The person with long term depression - they start off the same as the first person. Flat is a little messy. They go into hospital for 3 months and when they come out the flat is now dirty and in need of airing and some mice have moved in. This person still has a long recovery in the community ahead. They can only just about cope with the basics at home, let alone being able to do a spring clean and sort out pest control. The state of the flat is also affecting this person's mood and working against their recovery. It also starts affecting their physical health.

Are you being deliberately obtuse? I've said nowhere that was all they had to worry about. But it was a very simple explanation as to the difference between one aspect of the person with short term depression Vs. long term depression.

If you can't understand this, I really don't know how else to help you. But I suspect you just enjoy being goady.

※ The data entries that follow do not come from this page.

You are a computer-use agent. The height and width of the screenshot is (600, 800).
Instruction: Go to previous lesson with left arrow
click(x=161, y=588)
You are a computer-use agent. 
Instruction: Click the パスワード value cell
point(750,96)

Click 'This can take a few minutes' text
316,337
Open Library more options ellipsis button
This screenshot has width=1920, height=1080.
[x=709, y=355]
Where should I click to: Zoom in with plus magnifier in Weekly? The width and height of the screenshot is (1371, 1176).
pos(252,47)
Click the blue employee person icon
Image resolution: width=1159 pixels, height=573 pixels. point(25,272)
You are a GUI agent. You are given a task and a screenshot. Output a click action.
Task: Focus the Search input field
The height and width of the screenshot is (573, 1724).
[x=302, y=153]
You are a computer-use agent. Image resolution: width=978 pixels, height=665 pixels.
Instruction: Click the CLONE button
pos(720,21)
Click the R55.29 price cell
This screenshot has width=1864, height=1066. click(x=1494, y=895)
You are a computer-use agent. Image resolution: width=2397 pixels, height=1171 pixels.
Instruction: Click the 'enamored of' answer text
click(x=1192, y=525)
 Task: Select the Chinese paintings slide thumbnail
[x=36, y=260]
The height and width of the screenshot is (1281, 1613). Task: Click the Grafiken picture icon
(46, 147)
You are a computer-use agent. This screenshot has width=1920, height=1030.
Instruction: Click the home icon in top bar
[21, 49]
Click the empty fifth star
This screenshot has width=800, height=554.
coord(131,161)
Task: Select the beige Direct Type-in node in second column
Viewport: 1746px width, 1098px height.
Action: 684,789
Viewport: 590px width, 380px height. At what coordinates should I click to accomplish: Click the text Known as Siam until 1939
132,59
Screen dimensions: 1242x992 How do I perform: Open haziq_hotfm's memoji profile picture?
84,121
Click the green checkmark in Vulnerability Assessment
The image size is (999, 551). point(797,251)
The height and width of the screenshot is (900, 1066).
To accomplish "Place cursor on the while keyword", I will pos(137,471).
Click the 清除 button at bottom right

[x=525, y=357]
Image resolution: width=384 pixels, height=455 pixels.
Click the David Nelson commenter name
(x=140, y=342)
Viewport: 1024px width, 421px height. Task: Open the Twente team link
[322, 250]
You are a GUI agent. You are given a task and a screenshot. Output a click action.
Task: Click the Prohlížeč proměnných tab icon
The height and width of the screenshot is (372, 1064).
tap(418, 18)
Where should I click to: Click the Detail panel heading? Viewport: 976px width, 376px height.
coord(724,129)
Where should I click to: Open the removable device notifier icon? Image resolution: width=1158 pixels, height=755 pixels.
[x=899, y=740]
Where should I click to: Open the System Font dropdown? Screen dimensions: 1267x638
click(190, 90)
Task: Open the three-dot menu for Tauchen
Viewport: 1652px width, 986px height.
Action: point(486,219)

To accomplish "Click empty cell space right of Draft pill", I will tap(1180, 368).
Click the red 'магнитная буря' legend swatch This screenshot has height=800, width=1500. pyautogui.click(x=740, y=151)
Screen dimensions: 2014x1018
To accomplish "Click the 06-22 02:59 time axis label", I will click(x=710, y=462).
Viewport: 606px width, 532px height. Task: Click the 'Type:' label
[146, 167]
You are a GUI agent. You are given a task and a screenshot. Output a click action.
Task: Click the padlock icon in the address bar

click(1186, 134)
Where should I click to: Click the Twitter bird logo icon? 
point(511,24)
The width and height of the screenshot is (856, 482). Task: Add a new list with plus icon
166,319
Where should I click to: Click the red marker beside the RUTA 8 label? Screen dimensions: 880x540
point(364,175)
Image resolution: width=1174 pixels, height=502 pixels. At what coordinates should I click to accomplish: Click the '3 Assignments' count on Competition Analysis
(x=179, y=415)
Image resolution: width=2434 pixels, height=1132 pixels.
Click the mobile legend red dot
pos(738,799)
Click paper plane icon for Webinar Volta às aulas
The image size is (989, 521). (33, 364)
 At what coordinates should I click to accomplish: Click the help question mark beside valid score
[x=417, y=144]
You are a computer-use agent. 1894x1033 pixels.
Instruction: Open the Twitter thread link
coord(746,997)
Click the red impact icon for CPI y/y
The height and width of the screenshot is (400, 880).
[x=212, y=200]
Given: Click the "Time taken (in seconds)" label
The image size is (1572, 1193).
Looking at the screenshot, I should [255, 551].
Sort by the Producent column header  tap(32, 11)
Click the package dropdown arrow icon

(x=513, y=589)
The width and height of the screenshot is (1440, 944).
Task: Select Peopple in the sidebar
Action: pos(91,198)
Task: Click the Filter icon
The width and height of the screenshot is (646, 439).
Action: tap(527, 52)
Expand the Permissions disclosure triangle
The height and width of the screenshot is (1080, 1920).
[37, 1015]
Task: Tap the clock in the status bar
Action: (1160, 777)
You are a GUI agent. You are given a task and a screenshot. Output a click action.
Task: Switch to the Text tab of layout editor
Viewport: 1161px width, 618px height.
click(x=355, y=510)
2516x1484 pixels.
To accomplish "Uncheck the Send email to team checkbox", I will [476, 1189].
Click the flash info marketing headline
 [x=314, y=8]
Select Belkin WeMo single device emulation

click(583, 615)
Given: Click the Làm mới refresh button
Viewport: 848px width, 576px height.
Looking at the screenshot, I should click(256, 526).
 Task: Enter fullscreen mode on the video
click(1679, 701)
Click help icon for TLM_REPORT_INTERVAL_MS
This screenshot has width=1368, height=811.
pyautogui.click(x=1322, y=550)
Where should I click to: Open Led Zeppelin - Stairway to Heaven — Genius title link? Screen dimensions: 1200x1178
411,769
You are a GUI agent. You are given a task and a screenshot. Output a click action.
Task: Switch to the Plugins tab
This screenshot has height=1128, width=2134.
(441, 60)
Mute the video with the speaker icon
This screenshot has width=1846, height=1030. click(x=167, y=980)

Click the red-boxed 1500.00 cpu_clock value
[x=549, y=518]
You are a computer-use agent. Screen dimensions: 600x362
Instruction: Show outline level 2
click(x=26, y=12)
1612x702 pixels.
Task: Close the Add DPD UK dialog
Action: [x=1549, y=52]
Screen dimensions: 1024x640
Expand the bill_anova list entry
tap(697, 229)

SummerBreeze1980 · 02/05/2024 10:28

Noras · 02/05/2024 10:10

I have learnt that the universal credit housing element does not cover the cost of supported living - so hence the pip might be necessary. Also he will still need PA’s.

As things stand on this thread it is suggested that he never goes out to the cinema or for a meal. Other people can make their own luck or chose a future. People with disabilities are stuck no matter how hard they work or study as their disabilities will thwart employment. The employment rates are abysmal.

Universal credit is set up to encourage people to take jobs but the disabled can’t take those jobs no matter how eager to work or willing.

What will be the point of life if it needs to be joyless as he can’t pay the cost of a PA to go out for a pizza. His costs will always he doubled as he needs a PA to go out. If those costs are not met - what’s the point of his life - to have the occasional walk to the park and at a stretch an ice cream maybe.

When you have no disabilities you have some control on your life to make it slightly better - he has none. Plus you don’t have to pay the costs of a PA to do the enjoyable thing eg pizza or trip etc.

So maybe they can just offer him a pill and be done with it.

I have a family member in supported accommodation. They get housing element for 2 bedrooms to cover a room for the carers. The carers are also funded by the council. He just pays a top up of about £30pw that covers bills. Your DS may still need a PA but less so I would think as the staff at the house would do some of the things with your DS.